▶ _THE TASK_
"Given: Click the edit pencil in the yiyan row" appears in one line of the records below. Output that line and each one after it, exactly, through the last line.

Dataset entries
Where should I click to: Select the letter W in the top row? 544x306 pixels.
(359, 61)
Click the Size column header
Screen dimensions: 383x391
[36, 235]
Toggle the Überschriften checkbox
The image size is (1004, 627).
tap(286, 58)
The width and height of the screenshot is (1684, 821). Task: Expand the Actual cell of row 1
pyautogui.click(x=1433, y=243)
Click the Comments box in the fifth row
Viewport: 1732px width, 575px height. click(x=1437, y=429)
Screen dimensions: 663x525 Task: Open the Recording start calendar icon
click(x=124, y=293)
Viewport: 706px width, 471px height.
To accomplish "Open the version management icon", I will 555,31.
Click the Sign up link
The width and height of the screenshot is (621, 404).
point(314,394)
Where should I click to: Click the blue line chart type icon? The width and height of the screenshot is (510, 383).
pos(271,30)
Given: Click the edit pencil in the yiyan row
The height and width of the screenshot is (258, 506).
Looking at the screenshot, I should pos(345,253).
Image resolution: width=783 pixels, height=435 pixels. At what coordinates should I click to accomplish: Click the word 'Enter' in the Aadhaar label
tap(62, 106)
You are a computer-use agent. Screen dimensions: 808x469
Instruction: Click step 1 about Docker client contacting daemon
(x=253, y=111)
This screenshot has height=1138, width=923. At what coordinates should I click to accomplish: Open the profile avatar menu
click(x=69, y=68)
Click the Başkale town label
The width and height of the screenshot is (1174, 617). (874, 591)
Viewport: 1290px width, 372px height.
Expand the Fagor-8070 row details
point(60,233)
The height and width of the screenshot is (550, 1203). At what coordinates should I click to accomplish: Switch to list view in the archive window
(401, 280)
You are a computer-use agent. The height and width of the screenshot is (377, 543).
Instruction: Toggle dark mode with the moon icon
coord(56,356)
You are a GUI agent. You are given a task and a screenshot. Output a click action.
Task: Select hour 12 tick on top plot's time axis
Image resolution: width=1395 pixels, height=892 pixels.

▶ _SOLUTION TO THE PROBLEM_
Given: Click the edit pencil in the yiyan row
The height and width of the screenshot is (258, 506).
Looking at the screenshot, I should pos(345,253).
Image resolution: width=783 pixels, height=435 pixels. At what coordinates should I click to accomplish: Click the word 'Enter' in the Aadhaar label
tap(62, 106)
You are a computer-use agent. Screen dimensions: 808x469
Instruction: Click step 1 about Docker client contacting daemon
(x=253, y=111)
This screenshot has height=1138, width=923. At what coordinates should I click to accomplish: Open the profile avatar menu
click(x=69, y=68)
Click the Başkale town label
The width and height of the screenshot is (1174, 617). (874, 591)
Viewport: 1290px width, 372px height.
Expand the Fagor-8070 row details
point(60,233)
The height and width of the screenshot is (550, 1203). At what coordinates should I click to accomplish: Switch to list view in the archive window
(401, 280)
You are a computer-use agent. The height and width of the screenshot is (377, 543).
Instruction: Toggle dark mode with the moon icon
coord(56,356)
You are a GUI agent. You are given a task and a screenshot. Output a click action.
Task: Select hour 12 tick on top plot's time axis
Image resolution: width=1395 pixels, height=892 pixels.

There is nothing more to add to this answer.